L'époque géométrique est à peine représentée. Quelques fragments de céramique, deux tombes-pithoi d'enfants et quatre sépultures à crémation avec offrandes sont assignables aux VIIIe-VIIe siècles av. J.-C. Les trouvailles archaïques sont également très rares. C'est seulement au cours de la seconde moitié du Ve siècle av. J.-C. que l'endroit est à nouveau construit, pour être abandonné au début du IIe siècle av. J.-C. Parmi les trouvailles d'époque historique, on mentionne un étalon pour la mesure des liquides, pièce de marbre carrée pourvue de quatre cavités hémisphériques de diamètre différent, et une stèle fragmentaire inscrite qui provient du temple d'Apollon et porte un décret de citoyenneté de la fin du IVe ou du IIIe siècle av. J.-C.
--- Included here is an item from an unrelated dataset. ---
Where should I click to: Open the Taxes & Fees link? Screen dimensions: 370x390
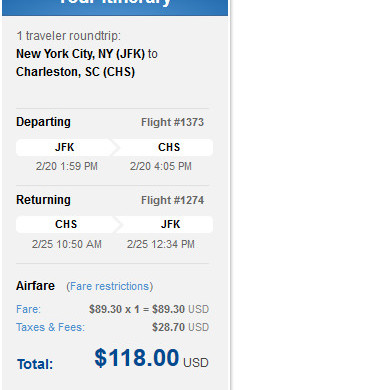50,327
6) Sanctuaire d'Apollon. — A. Altherr, assistée de S. Amstad, a poursuivi l'exploration de ce secteur, mettant au jour, juste à l'Est du temple, un bâtiment en fer à cheval dont les murs en brique crue sur socle de pierre sont dans un état de conservation exceptionnel.
7) Maison aux mosaïques. — , assisté de , a fouillé trois puits et effectué plusieurs sondages en vue de préciser la stratigraphie de la rue et d'explorer les fondations de l'édifice.